Here is what that means in plain language. When you start verbalising every threat, every undone task, every reason today is not enough, your brain stays in the language part of itself. It stays in words. And the part of you that would otherwise be feeling something, the bodily, somatic, emotional part, gets muted. Worry is the noise the verbal mind makes so the felt mind does not have to register what is underneath.
This is why the should voice is so productive-shaped. It speaks in to-do lists, deadlines, comparisons, optimisations. The form is performative competence. The function is not feeling whatever rest, stillness, or maybe-being-enough would feel like.
And because the muted feeling is unpleasant to encounter, the brain learns. It learns that worry "works", because as long as it is running, the worse-feeling state stays behind a wall. So the loop gets reinforced. You feel calmer doing the should than questioning it. Until you do not, and the should has to get louder to keep the wall up. The same mechanism is what gives the worry productivity myth its grip: worry feels useful, so you keep paying it.
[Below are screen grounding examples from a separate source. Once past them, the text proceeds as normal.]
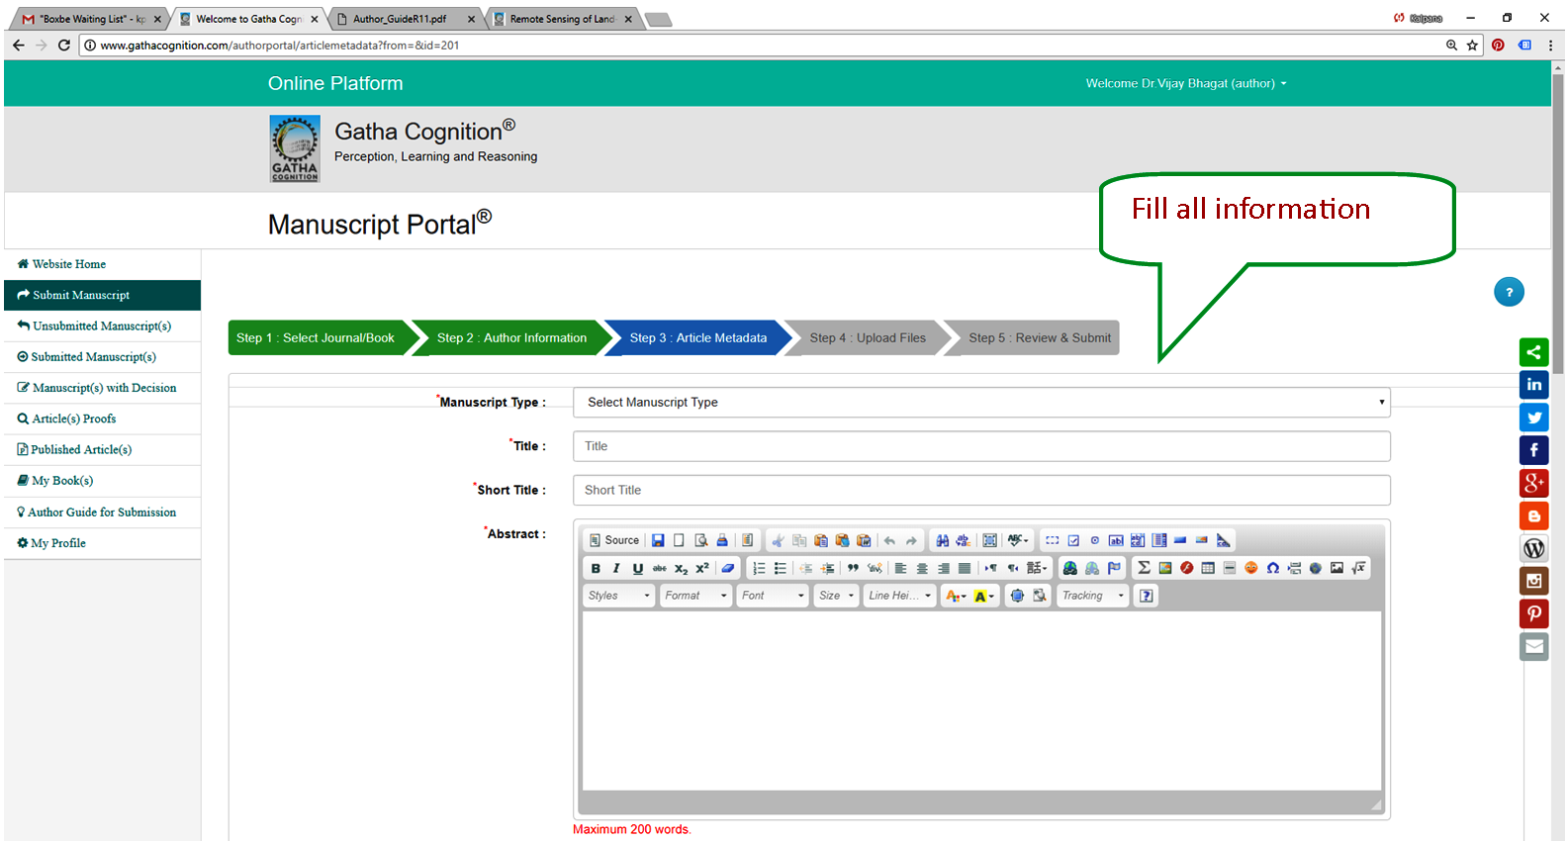1567x841 pixels.
Task: Expand the Font dropdown in the editor
Action: (773, 596)
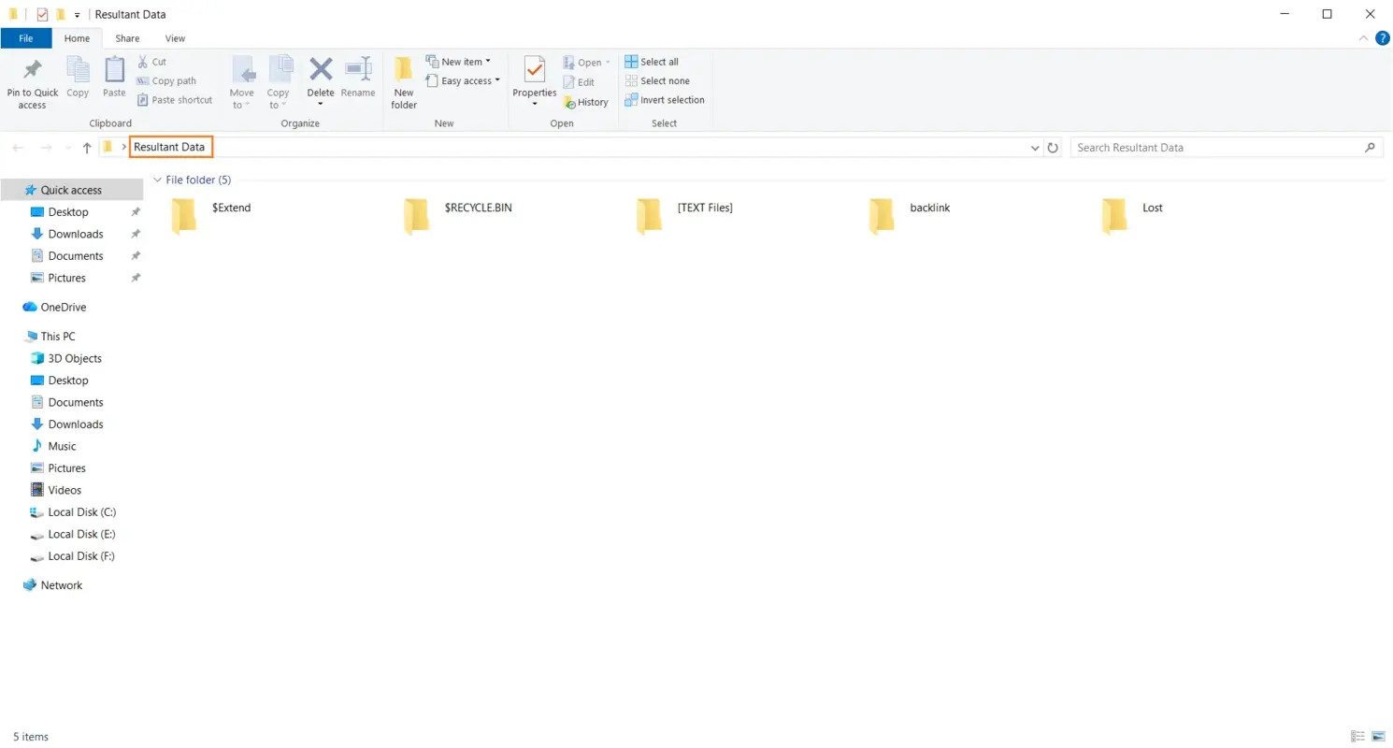Viewport: 1393px width, 748px height.
Task: Click Invert selection in the Select group
Action: click(x=664, y=100)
the second loop stacked on top of the first
There is a second mechanism layered on this one, and it is the part that makes the productivity-guilt version specifically nasty.
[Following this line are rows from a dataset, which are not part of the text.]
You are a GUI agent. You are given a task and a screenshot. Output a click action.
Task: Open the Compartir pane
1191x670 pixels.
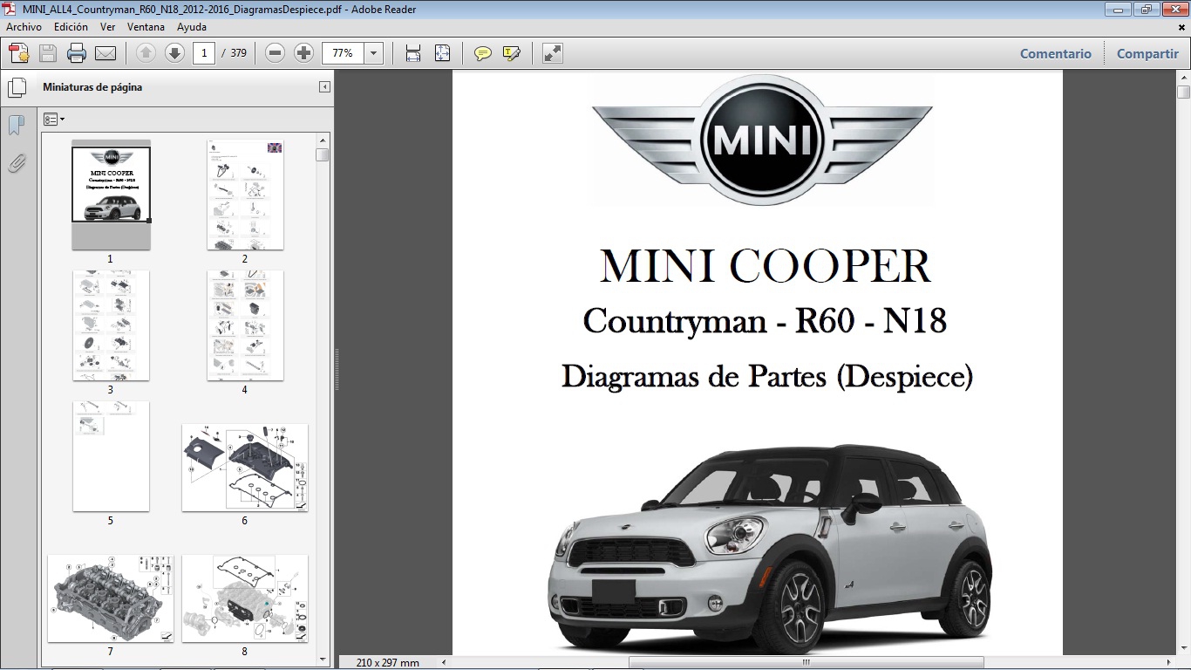(x=1147, y=53)

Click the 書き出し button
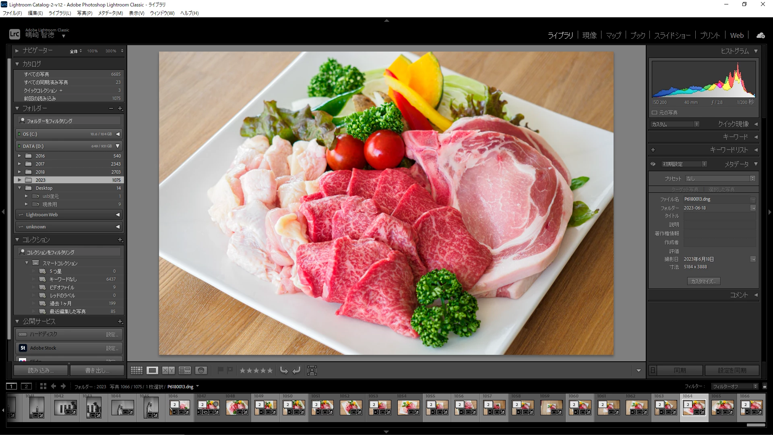pos(97,370)
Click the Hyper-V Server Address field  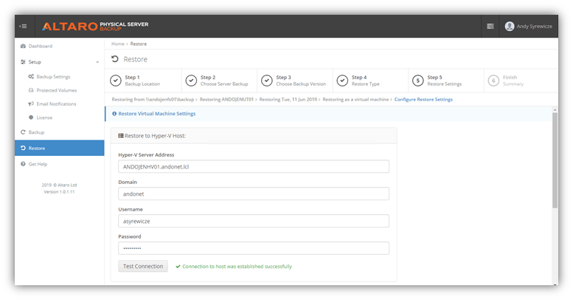click(x=253, y=166)
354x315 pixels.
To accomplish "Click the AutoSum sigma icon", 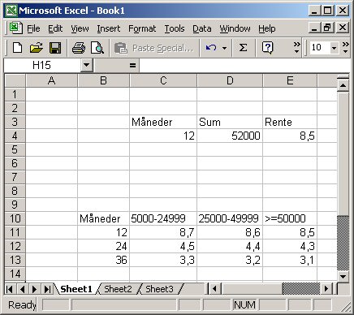I will pos(243,48).
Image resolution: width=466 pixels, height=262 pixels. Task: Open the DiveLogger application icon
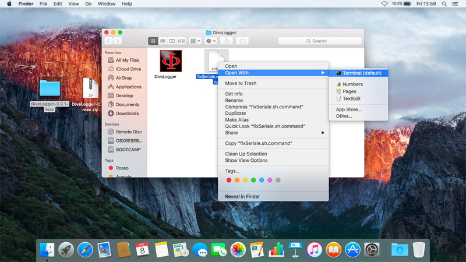coord(171,61)
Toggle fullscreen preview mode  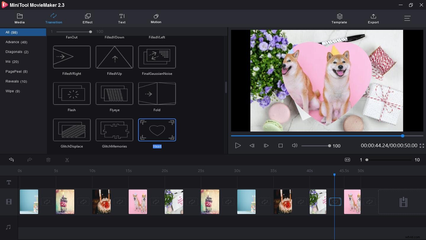(x=422, y=145)

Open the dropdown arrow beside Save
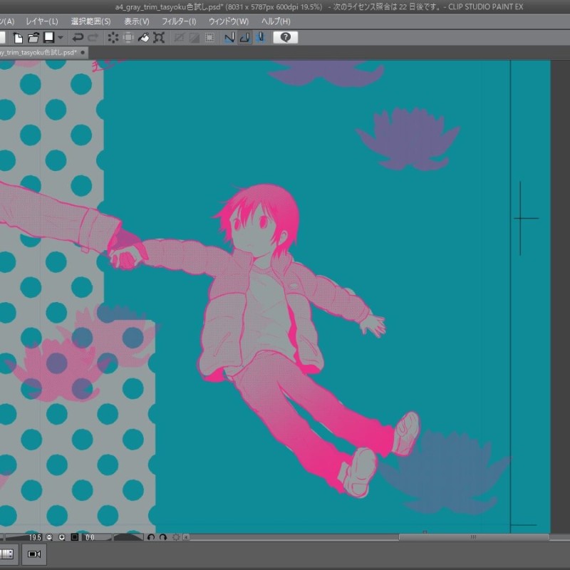point(61,37)
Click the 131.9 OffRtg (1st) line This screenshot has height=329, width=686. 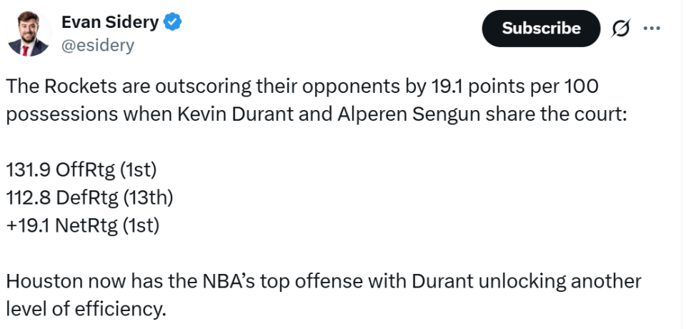[x=81, y=170]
Fuschia Sirois' 2014 study in Self and Identity, one of the foundational papers in the procrastination-and-stress literature, tracked people who chronically defer tasks. She found that the procrastinators were not lazier or less disciplined. They were, on average, lower in self-compassion and higher in stress, and the relationship was self-reinforcing. The guilt that follows avoidance generates more avoidance. The avoidance generates more guilt.
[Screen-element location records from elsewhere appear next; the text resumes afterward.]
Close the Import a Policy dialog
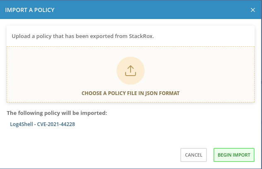Screen dimensions: 262x169 tap(253, 10)
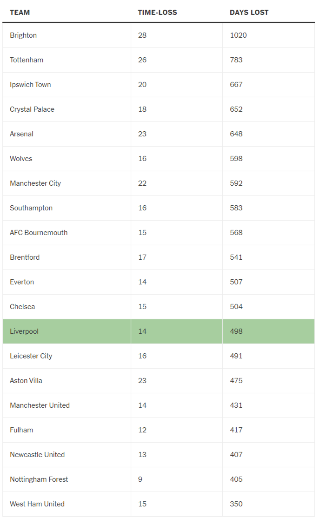Screen dimensions: 319x519
Task: Click the Crystal Palace team cell
Action: point(32,109)
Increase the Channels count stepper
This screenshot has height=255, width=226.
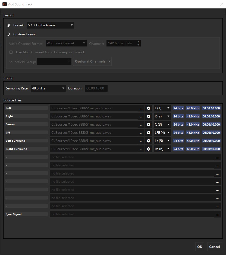tap(139, 42)
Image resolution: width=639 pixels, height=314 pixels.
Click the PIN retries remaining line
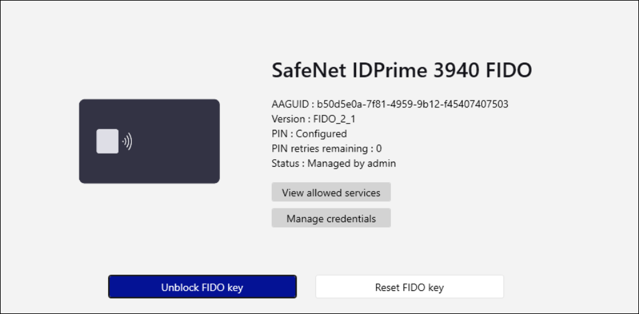327,149
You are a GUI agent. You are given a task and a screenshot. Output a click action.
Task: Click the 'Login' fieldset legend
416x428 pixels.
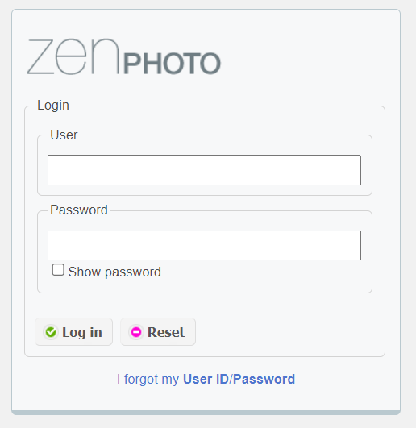pyautogui.click(x=53, y=106)
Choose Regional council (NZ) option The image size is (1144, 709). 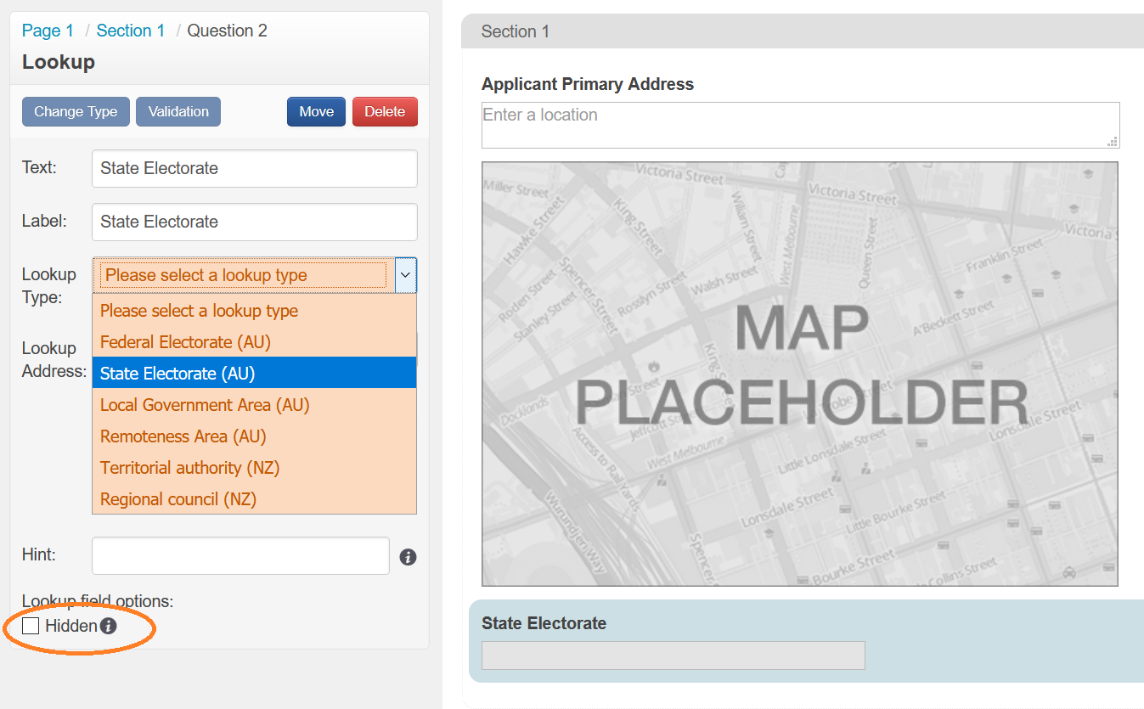[178, 499]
Now apply that to the should voice. The first loop says: "you should be doing more." That triggers the felt state of being-not-enough, which is exactly the state the worry was trying to avoid in the first place. So the brain does what it knows how to do. It worries harder. Now there are two loops running. Loop one is "do more". Loop two is "feel bad for not having done enough already, and feel bad for feeling bad about it."
This is why the loop tightens on weekends. Weekends remove the external structure that lets the verbal mind look productive without trying. Saturday at 4 PM has no meeting, no deadline, no boss. The verbal mind has to manufacture should-ness from scratch, and it does, by audit. By comparison. By rehearsing every undone thing. By the time Sunday morning rolls around, the loop has compounded into a full-body version of morning anxiety before your eyes are even open.
why doing more never closes it
If the loop were actually about output, you could close it by hitting the output target. You can run the experiment yourself. Pick a Saturday. Front-load it. Do every single thing on the list by 2 PM. Cross every item off. Then watch what happens.
By 4 PM the should is back, and now it is creative. It generates new shoulds. You should call your mother. You should be reading something more substantial. You should be learning a language. You should be earning more. The loop does not run out of material because it was never trying to reach the bottom of the list.
The loop is trying to keep you out of stillness. Stillness is where the felt mind catches up. Stillness is where the question "what if this is enough" arrives, and that question, however gentle it sounds, threatens the entire structure. So the should generates more should, and the day burns down without you having sat anywhere.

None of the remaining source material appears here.